Abiel Low soon became as intrigued as his brother and Captain Nat about the model and the possibilities of such a ship. Within a week, work began at the Brown & Bell shipyard. David Brown designed the ship with lots of input from Captain Nat, who, from that point on, became an advisor to the Low's as a marine superintendent.
This ship would be called the Houqua, in honor of the beloved Canton Hong merchant Houqua, who had died the year before, and with whom the Low brothers had traded with in China for many years.
The Tong Merchant Houqua
The Houqua would be built to resemble a vessel of war with high man-of-war bulwarks and eight gun ports on each side. This was not unusual in that time, especially as the opium trade was going on and swift-sailing well-armed merchant ships were in demand for both legitimate and illegitimate purposes. Ships capable of fleeing warships were at a premium. They also had to be well-armed to fend off Chinese pirates in the South China Sea when becalmed, or while running the gauntlet of treacherous reefs, currents, and pirates through the Java Sea. None of the Houqua's design qualities as a fast sailing merchantman were sacrificed for her armaments.
While the Houqua rose in the stocks, the Webb China packet Helena had come romping back from Canton in 90 days on April 4, 1844, and eclipsed Robert Waterman's run that year aboard the Natchez by two days.
The Lows sent off a dispatch to their agents with the next sailing ship bound for Canton asking them to negotiate the sale of the Houqua to the Chinese Government.
Meanwhile, over at the neighboring shipyard of Smith & Dimon, work had already begun on a prototype of a controversial new kind of ship, the Rainbow, but a series of delays had brought progress almost to a standstill.
The controversy and delays had caused considerable anguish to her outspoken designer, John W. Griffiths, but he was steadfast in his beliefs and put up a stoic front to ignore his critics. He was determined to see the Rainbow completed and according to his original scientific theories.
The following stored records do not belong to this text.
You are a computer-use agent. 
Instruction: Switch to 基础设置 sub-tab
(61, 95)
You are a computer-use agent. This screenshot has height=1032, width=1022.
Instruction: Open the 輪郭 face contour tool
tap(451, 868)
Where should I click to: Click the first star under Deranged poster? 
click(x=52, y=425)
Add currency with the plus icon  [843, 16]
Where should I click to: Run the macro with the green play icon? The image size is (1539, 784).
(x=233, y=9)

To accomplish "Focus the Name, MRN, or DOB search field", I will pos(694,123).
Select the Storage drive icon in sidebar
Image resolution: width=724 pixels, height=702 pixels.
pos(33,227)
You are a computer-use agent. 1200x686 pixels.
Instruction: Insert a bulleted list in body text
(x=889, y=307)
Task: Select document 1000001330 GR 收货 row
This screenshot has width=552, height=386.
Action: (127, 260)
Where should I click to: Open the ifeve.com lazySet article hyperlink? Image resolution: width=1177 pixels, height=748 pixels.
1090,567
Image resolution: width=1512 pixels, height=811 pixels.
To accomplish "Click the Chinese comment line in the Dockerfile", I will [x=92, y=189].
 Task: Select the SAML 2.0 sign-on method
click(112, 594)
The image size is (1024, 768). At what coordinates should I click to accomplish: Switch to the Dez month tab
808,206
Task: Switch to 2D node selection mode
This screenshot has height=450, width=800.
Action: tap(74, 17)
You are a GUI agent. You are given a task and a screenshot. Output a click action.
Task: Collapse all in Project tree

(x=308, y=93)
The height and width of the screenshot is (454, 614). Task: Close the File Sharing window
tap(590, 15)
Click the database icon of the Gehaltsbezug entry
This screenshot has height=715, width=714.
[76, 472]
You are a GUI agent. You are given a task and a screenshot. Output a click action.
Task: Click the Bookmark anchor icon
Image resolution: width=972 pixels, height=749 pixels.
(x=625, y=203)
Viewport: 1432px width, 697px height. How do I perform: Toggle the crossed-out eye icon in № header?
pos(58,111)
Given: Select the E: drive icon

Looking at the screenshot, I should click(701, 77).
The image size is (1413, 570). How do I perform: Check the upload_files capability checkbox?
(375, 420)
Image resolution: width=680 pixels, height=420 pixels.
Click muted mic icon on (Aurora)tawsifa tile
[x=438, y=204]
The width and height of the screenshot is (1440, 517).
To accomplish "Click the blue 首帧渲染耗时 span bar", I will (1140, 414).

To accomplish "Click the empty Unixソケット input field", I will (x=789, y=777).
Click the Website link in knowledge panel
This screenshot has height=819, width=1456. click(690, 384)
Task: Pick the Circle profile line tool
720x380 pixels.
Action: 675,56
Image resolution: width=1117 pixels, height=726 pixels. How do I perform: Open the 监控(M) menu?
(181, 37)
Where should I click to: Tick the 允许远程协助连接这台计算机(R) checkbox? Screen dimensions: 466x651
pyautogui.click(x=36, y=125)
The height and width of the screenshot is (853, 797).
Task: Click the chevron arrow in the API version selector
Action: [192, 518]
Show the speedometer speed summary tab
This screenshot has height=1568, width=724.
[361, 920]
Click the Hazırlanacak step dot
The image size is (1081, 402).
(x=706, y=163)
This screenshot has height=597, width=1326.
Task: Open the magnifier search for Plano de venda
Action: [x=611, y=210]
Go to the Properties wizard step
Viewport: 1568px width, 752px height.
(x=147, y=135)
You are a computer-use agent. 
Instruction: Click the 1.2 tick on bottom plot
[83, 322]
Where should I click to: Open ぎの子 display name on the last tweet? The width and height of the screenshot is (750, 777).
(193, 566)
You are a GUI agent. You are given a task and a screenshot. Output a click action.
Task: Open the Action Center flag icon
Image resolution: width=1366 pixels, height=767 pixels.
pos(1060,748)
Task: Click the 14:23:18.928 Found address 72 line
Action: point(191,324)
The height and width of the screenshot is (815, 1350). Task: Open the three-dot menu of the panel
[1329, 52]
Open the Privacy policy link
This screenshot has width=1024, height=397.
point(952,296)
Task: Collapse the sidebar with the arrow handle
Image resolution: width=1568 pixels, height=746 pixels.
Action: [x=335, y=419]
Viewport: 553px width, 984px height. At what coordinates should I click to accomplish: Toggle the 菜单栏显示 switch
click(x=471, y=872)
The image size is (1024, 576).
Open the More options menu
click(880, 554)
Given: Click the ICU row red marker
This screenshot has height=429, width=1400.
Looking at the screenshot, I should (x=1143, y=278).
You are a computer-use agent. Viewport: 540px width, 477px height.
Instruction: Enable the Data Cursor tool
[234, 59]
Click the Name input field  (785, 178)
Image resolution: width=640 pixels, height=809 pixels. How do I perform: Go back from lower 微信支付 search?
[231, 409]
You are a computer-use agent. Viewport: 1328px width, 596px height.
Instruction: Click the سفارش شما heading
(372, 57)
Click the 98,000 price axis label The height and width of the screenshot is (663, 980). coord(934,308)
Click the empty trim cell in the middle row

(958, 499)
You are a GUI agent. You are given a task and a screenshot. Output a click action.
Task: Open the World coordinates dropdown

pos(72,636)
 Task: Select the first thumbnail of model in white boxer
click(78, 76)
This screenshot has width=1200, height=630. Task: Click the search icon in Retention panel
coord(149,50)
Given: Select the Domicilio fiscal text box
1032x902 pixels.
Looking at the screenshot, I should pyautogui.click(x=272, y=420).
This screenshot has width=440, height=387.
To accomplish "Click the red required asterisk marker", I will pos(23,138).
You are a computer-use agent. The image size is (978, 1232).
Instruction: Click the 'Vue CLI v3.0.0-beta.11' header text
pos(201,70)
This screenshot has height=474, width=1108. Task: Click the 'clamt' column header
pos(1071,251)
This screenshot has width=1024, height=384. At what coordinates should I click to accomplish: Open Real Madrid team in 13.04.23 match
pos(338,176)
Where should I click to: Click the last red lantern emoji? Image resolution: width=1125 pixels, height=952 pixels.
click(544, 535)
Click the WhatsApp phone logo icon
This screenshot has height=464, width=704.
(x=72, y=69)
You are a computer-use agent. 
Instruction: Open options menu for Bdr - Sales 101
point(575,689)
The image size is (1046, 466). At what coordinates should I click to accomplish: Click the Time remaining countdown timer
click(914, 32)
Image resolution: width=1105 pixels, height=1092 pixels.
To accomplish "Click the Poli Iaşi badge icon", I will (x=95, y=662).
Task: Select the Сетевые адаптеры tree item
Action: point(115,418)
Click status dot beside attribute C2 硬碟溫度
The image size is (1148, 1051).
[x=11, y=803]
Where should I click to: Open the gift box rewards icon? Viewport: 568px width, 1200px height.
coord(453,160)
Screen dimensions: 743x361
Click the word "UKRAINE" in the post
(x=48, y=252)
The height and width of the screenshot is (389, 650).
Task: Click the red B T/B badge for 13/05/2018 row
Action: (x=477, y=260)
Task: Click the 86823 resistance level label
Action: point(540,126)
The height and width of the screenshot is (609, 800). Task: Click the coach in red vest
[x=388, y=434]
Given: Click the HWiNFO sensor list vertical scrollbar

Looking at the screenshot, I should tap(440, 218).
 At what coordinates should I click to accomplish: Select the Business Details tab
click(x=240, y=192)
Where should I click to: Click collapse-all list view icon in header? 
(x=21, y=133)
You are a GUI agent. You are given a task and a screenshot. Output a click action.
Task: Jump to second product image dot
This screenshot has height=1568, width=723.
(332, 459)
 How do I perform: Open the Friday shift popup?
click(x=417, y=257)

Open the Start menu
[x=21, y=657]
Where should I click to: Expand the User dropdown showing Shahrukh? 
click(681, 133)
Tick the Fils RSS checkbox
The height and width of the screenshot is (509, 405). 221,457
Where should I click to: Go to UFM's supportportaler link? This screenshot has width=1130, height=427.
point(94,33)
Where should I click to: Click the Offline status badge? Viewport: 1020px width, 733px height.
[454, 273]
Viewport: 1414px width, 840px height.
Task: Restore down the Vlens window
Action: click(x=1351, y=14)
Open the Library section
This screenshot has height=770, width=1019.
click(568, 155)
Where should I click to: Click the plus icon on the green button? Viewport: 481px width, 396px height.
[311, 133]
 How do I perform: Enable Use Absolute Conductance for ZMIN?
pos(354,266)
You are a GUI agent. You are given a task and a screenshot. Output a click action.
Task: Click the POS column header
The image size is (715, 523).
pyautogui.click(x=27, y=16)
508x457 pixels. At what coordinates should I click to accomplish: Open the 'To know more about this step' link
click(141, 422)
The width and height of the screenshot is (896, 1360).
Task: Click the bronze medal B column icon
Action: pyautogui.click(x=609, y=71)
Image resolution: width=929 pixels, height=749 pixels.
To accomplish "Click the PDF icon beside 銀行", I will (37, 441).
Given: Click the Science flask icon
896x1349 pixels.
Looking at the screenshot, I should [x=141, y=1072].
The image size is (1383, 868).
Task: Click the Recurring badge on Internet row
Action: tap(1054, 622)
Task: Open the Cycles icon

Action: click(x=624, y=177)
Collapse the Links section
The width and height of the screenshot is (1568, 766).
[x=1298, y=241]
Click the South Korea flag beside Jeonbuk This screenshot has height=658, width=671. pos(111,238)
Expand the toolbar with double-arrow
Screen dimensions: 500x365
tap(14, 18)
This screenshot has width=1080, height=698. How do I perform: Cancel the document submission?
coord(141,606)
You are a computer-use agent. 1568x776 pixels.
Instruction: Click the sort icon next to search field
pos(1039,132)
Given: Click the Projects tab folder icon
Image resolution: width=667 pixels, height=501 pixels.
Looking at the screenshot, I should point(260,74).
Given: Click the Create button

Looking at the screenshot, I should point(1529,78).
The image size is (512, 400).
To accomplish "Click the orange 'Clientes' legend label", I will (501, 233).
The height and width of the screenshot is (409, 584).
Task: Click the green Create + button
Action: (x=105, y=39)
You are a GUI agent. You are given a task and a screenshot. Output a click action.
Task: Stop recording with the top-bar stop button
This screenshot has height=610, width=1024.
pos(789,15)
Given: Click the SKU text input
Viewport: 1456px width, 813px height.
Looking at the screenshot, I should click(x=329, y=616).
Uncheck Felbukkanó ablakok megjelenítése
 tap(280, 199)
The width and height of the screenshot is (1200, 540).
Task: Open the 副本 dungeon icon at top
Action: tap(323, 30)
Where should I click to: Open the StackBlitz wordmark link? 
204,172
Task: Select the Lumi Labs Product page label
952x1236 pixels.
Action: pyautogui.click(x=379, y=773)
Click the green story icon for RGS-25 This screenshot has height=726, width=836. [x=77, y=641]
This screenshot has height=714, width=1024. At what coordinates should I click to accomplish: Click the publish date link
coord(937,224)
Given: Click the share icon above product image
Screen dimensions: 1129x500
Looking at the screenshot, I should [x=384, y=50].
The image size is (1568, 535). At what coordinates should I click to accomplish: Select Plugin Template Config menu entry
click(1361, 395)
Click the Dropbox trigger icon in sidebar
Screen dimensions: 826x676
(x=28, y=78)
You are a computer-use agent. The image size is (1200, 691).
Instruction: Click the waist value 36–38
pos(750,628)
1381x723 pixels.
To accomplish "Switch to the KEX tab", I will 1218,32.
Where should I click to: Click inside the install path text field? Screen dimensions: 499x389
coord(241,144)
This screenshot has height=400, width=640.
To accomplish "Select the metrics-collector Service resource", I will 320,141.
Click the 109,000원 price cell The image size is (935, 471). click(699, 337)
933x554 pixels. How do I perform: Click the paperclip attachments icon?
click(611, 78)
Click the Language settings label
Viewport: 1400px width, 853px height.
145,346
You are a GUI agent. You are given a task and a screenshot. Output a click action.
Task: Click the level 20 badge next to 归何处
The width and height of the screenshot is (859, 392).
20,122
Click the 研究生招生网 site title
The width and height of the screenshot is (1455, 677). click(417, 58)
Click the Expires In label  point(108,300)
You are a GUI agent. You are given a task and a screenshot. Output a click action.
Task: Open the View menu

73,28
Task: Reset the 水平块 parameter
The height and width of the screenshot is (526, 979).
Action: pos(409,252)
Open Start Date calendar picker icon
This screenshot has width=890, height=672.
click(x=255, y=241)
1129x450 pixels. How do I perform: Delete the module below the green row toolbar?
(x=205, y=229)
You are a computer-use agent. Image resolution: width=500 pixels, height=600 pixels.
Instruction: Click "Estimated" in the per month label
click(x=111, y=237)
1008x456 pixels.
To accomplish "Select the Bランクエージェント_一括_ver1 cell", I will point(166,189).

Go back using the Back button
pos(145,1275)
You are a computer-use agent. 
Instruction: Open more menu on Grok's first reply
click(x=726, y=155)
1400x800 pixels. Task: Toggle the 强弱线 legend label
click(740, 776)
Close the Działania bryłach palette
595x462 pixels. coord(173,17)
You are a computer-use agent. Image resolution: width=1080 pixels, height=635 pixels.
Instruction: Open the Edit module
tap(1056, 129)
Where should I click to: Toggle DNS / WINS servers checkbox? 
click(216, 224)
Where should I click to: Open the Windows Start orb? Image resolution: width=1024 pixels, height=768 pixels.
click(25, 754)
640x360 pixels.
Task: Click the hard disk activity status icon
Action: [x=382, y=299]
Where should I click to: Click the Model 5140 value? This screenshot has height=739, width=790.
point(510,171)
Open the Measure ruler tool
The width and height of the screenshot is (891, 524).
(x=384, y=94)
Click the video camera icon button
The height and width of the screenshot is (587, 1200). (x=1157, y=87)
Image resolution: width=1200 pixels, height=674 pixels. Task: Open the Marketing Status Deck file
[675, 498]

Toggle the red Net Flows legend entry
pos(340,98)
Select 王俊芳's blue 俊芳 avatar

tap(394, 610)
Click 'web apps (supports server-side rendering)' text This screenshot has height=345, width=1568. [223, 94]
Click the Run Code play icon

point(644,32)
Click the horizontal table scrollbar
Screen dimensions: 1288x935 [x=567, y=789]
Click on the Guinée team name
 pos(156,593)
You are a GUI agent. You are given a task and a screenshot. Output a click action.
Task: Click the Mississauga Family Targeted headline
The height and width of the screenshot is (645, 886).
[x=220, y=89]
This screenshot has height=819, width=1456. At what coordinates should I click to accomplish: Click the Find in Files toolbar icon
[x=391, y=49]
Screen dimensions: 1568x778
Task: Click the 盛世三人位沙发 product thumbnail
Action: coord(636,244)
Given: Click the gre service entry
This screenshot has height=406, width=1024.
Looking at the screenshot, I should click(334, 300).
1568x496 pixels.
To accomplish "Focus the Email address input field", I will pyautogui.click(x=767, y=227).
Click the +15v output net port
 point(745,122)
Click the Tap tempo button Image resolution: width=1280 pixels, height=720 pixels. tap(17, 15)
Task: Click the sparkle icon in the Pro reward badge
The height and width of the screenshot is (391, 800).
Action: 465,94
They were quite unlike the accepted rules of shipbuilding of his day. Controversy had dogged Griffiths for years, but at last he had been given the opportunity he had sought for so long.
For years, he had espoused to anyone who would listen. Griffiths had lectured about his shipbuilding ideas in February, 1841, at the American Institute in New York City and was ignored. In 1843, this time with a model to display his radical hull and bow ideas, he delivered another lecture to a mostly skeptical audience of merchants and shipbuilders and was greeted with a horselaugh. One of the men who happened to be in the audience this time was the merchant William Aspinwall who was not as skeptical as the others. He knew of Griffiths' admiration of the Ann McKim which his firm now owned and took pride in, for she was still the fastest vessel in the growing China tea trade.
Aspinwall had also bought the old Cotton packet Natchez, and had sent Robert Waterman in command of her around the Horn off to Canton and she had come back from Macao in 78 days, record time, and astonished the South Street shipping community.
1843 was a highly profitable year for Howland and Aspinwall and the shipping firm needed a new, large, fast ship for the China trade. Aspinwall was a man who followed his intuition that had so often been right in the past. Griffiths' enthusiasm had rubbed off on him and Aspinwall was willing to take the gamble. He asked Griffiths to design a fast new tea clipper for Howland & Aspinwall.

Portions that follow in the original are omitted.